### Exercise task
Could you reproduce, word for word, the passage of the forum thread on homemade gym equipment that runs from "I'm now in the" up to and including "you think people???."?

# home made equipment??



## swine321 (Jun 17, 2012)

So recently I've made homemade dumbbells from concrete, a set of 15kgs and a sets of 20kgs, the looks pretty sweet.

I'm now in the process of making a T-bar row from a tractor tire? Add abit of rope through the tire and you have a t-bar row and if I wanna add more.weight to the tire. just put a few bricks in the inside of the tire. What you think people???.

Also anyone else.got any ideas to share regarding homemade equipment? Be good to know.


----------



## doggy (Mar 26, 2011)

pics???


----------



## Ackee&amp;Saltfish (Mar 18, 2011)




----------



## Ackee&amp;Saltfish (Mar 18, 2011)

Would be interesting to see pics


----------



## squatthis (May 3, 2010)

Ackee&Saltfish said:


>


hahaha wtf? thats a seriously hazardous gym.... . wouldnt mind a session there tho lol


----------



## Ackee&amp;Saltfish (Mar 18, 2011)

squatthis said:


> hahaha wtf? thats a seriously hazardous gym.... . wouldnt mind a session there tho lol


Lol you see how anything can be put to good use?


----------



## jaycue2u (Jul 23, 2011)

Iv made some different rope grips for our cable machine, and a few rope slings for attaching to a belt for weighted dips. Going to make some weight trees over the next couple of weeks (when i get a chance)

### Provided material
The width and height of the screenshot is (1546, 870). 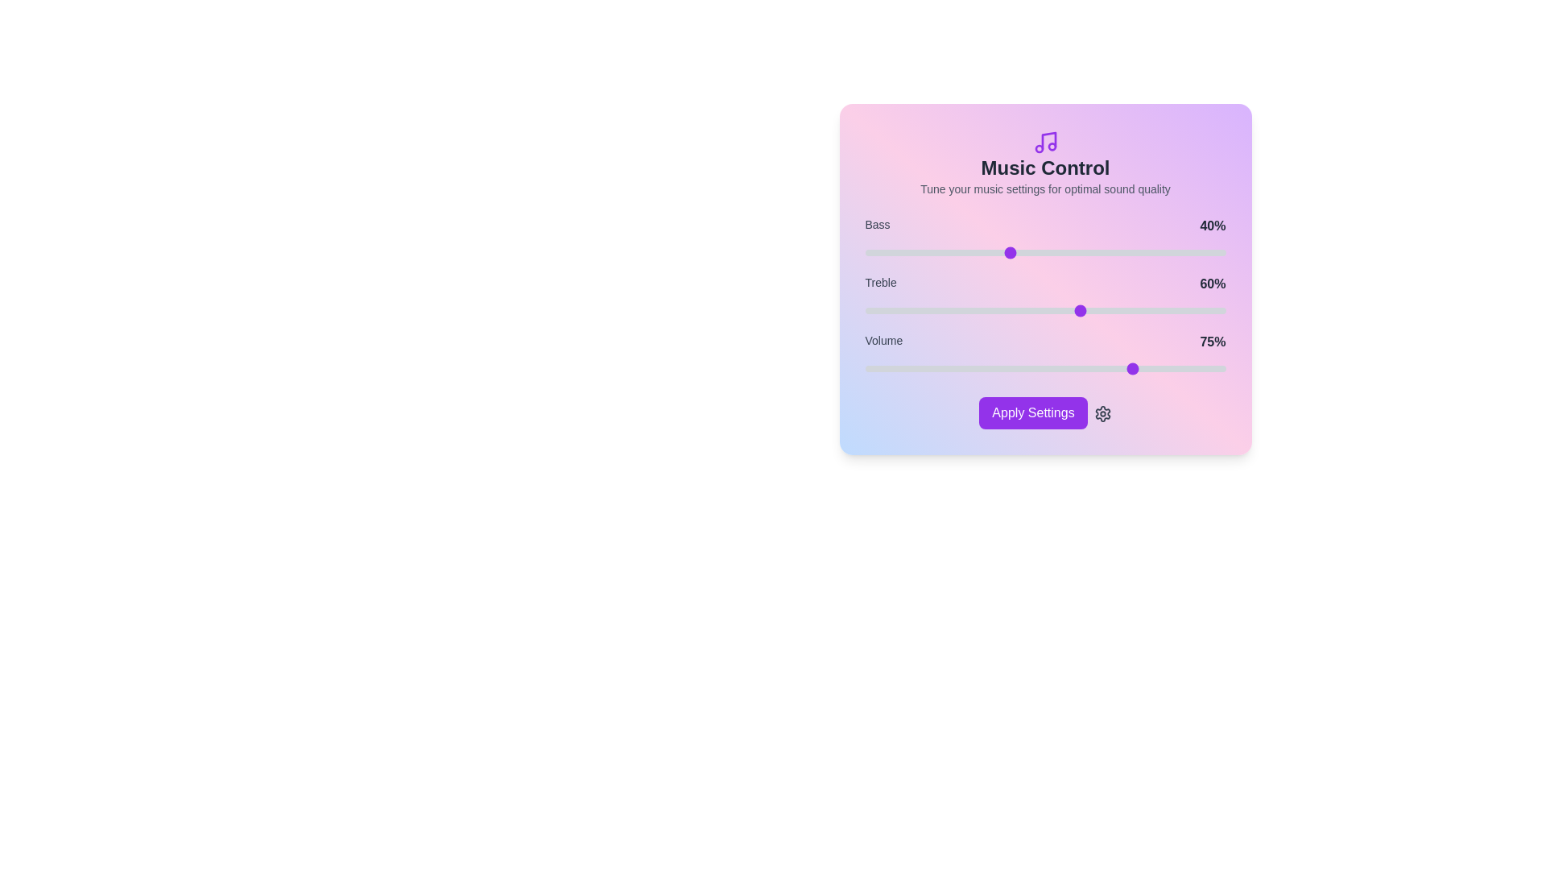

### Output
I'm now in the process of making a T-bar row from a tractor tire? Add abit of rope through the tire and you have a t-bar row and if I wanna add more.weight to the tire. just put a few bricks in the inside of the tire. What you think people???.